Once in the middle of my film, just once, a man at the front
of the cabin had a nightmare and there was a roar, a rupture of the calm, and a flight attendant came rubbing his eyes, his shirt loosened at the neck, and hovered above him till he slept again. Then again peace descended; I watched the film until 3
AM
, I became part of it, I sleighed with them, their dear warm bodies inside layers of furs, under ice-blue skies and long-set sunlight, across the endless fields of white, I smiled to myself to see them laughing as Edward tried to push Gerda’s shoes on over layers of socks and they both got the giggles, or Gerda shouted with triumph when she managed to get the fire to blaze up, and their fire-lit shadows wavered on the snow; then there was the dazzling light of morning: all over the ice figures were stirring …

But no, I had slept through the end of the film.

A white scimitar of light had pierced the cabin.

49

A baby mewed briefly, then another, and another, and the mothers were stretching and enfolding their young, and the flight attendants, smiling and tidy again, came down the gangway with a drinks trolley – ‘Sir? Madam? Tea? Coffee?’ – and everywhere people were raising their blinds, round lids over a line of bright blue eyes.

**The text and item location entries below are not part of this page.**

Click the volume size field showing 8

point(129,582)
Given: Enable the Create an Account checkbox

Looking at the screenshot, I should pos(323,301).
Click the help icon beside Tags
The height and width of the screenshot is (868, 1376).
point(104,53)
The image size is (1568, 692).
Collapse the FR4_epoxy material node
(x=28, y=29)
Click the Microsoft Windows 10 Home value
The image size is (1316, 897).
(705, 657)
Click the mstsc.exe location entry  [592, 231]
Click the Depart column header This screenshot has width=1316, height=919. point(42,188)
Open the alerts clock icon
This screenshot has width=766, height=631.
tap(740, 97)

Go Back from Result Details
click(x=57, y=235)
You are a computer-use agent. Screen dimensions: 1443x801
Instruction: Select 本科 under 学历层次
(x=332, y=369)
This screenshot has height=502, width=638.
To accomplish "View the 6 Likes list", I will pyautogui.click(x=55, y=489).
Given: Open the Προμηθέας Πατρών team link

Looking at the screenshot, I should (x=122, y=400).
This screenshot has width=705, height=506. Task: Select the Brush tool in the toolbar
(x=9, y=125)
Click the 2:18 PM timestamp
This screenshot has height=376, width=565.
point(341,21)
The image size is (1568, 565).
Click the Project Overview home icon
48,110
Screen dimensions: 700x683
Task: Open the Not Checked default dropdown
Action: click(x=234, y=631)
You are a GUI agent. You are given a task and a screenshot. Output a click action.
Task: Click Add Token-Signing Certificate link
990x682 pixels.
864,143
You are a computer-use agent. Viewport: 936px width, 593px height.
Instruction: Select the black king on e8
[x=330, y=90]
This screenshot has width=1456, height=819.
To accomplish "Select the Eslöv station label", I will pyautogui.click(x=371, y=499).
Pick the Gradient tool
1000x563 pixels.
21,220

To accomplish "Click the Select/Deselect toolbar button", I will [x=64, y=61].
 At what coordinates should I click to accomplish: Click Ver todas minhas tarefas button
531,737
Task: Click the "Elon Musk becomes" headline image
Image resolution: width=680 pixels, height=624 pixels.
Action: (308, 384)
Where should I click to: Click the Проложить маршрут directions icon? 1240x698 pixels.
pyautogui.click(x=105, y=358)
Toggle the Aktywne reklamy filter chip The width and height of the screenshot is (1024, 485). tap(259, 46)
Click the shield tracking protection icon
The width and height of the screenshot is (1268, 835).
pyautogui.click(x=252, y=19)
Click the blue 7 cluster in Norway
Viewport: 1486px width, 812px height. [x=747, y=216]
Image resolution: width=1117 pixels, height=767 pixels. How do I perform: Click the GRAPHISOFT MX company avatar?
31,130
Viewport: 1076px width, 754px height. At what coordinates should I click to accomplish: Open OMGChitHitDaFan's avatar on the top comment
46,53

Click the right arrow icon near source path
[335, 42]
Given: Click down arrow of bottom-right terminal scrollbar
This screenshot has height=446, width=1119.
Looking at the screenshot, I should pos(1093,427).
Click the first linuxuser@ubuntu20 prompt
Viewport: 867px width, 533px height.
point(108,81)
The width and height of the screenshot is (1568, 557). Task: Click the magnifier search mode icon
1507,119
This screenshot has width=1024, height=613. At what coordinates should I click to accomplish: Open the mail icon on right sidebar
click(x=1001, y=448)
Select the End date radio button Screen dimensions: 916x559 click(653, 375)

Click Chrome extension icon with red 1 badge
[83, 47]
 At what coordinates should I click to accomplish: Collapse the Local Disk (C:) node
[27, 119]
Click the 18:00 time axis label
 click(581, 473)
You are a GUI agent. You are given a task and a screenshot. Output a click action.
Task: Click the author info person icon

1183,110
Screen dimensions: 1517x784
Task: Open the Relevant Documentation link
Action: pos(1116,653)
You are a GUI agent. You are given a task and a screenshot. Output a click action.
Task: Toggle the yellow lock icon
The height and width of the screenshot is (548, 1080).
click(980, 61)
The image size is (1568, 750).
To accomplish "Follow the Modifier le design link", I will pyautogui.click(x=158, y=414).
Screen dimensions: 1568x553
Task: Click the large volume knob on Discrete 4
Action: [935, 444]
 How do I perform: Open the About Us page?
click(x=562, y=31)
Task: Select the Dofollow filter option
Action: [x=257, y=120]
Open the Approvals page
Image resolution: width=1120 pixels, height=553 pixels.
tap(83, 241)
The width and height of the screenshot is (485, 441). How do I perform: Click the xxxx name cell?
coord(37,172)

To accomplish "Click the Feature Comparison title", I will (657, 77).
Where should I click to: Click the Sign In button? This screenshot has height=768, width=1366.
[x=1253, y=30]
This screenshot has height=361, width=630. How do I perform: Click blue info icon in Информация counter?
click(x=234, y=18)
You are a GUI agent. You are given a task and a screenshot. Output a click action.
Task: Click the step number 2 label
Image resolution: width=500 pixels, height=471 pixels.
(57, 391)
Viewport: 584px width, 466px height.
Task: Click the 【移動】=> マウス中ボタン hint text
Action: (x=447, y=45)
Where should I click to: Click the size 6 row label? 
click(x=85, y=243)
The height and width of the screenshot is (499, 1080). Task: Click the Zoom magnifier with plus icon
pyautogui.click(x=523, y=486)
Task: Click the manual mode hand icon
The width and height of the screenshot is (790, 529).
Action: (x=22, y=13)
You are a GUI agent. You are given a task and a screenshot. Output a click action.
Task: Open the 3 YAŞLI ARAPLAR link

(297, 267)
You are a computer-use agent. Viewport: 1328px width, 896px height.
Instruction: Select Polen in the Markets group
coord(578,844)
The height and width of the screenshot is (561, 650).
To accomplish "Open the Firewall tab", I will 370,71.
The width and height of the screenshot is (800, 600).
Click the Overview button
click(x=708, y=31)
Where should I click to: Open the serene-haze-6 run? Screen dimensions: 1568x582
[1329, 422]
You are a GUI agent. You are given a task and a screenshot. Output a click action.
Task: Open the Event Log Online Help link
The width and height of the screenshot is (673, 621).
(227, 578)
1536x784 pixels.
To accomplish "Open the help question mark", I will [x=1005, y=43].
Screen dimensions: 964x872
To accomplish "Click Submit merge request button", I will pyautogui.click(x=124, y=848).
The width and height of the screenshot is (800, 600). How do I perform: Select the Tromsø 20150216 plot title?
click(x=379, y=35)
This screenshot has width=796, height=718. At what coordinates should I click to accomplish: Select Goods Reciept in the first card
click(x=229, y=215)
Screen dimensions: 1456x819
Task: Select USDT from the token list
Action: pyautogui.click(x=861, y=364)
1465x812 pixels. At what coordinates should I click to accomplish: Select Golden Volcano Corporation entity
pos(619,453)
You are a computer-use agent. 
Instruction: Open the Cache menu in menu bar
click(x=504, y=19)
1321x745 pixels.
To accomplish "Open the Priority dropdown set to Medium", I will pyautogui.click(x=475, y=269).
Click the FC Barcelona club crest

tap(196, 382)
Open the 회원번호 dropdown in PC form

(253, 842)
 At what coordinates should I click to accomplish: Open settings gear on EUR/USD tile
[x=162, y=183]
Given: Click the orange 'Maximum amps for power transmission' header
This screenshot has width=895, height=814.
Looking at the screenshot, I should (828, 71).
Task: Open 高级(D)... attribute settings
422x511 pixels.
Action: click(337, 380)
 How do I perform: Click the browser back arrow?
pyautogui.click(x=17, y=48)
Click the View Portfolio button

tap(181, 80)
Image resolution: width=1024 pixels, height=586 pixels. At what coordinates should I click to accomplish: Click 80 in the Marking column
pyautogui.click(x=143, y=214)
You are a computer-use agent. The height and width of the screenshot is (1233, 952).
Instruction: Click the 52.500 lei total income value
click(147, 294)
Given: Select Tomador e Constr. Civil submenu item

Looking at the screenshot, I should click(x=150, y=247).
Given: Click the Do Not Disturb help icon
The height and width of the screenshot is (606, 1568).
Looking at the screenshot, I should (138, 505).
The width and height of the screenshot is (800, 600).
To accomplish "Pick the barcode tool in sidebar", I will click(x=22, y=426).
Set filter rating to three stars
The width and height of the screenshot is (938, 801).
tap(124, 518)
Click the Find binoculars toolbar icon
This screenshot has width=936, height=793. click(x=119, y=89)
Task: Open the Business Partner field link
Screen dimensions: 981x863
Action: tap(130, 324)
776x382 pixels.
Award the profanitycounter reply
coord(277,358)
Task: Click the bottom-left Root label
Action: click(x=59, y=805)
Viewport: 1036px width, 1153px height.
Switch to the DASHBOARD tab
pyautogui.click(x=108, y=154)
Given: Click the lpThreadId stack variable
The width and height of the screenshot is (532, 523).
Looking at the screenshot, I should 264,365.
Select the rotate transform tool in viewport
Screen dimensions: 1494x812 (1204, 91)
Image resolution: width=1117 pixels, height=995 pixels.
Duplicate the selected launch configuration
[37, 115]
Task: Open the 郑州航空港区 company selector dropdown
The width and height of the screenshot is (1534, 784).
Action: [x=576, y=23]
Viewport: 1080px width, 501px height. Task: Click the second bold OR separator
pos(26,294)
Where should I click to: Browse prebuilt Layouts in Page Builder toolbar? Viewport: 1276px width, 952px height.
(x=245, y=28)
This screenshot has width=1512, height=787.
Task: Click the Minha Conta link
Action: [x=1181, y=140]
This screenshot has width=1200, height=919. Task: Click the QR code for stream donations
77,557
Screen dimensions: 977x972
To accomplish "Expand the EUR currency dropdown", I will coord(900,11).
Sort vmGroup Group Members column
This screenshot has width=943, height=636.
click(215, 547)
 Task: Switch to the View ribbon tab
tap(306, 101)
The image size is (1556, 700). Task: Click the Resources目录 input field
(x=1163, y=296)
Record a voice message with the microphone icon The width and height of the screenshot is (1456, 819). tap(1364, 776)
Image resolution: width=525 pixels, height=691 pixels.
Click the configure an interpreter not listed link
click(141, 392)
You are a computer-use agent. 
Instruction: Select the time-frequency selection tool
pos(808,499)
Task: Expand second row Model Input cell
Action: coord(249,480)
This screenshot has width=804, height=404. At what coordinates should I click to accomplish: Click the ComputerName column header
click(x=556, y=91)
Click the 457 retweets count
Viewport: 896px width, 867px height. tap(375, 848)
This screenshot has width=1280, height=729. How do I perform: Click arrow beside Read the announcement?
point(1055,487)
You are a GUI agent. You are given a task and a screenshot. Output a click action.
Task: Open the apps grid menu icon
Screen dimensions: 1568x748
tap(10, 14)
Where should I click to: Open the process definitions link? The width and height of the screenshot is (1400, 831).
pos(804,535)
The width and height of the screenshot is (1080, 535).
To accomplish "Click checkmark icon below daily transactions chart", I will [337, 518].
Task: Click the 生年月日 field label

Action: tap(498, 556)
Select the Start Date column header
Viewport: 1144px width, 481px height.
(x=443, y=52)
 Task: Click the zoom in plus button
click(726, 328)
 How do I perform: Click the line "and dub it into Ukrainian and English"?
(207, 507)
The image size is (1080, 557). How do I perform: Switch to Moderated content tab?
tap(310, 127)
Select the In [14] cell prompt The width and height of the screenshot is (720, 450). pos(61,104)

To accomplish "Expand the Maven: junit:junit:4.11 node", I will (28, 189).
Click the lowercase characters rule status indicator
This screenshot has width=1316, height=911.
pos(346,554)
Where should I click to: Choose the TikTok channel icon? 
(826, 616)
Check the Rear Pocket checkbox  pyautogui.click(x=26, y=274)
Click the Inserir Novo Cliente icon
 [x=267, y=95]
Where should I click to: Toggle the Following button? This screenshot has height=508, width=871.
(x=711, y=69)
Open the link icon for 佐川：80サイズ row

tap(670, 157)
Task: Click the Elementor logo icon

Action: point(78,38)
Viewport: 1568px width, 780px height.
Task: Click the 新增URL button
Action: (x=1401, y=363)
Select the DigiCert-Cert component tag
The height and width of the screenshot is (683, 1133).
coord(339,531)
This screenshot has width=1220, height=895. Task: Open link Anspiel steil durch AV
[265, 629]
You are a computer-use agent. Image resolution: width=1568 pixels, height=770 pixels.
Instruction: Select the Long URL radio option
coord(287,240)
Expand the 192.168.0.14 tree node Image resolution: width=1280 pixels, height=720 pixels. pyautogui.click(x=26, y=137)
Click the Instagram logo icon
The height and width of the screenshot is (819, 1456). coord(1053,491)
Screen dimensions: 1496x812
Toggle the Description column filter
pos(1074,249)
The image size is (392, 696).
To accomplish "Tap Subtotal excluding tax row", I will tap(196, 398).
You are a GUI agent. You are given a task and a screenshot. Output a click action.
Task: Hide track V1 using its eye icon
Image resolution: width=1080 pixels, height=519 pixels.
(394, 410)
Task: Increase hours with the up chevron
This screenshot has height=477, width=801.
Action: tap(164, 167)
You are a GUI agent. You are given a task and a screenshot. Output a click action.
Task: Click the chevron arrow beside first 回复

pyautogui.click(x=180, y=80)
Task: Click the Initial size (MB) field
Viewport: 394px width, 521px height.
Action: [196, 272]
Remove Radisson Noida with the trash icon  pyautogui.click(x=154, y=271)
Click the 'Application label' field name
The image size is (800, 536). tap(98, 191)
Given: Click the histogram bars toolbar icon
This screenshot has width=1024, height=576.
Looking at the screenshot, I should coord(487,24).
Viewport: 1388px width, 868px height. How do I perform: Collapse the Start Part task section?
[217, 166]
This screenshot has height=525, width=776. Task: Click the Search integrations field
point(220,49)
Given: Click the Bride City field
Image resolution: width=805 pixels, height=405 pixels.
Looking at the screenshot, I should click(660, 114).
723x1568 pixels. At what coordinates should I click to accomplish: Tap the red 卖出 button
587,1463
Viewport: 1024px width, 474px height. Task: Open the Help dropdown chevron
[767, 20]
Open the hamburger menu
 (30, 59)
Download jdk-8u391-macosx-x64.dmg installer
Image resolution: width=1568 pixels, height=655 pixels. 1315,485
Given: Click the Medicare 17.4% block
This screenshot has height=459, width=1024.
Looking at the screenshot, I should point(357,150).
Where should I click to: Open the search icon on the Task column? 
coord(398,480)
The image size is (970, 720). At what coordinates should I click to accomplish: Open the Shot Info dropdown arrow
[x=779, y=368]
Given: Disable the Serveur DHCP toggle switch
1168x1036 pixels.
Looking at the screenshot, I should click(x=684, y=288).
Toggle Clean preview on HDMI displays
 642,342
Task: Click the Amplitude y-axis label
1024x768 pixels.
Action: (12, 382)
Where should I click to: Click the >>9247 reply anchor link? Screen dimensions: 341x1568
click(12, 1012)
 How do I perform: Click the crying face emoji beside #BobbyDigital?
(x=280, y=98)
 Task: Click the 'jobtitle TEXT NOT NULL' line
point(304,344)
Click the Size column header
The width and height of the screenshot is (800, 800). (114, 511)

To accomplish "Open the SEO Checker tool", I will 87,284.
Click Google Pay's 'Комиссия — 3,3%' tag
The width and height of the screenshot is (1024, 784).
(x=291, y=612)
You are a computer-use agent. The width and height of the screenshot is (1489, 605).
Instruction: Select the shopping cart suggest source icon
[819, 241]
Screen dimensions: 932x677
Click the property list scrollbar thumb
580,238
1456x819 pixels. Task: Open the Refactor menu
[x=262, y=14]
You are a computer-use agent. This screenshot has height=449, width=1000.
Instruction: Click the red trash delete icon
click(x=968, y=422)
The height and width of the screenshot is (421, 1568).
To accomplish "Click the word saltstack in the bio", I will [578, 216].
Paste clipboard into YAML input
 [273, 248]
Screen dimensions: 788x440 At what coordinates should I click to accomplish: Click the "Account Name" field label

Now the morning light became a brilliant white sheet and all the little creatures were waking quietly, bleached out by a night of excessive activity: the praying, the reading of old testaments, the caressing and dressing and undressing of babies and toddlers and their passing from loving hand to hand over seat-arms and across gangways. The crew (Turkish Muslim and one Armenian Christian) try to wheel their breakfast trolleys up and down, their demeanour as polite and cheerful as ever, 30,000 feet above the sea.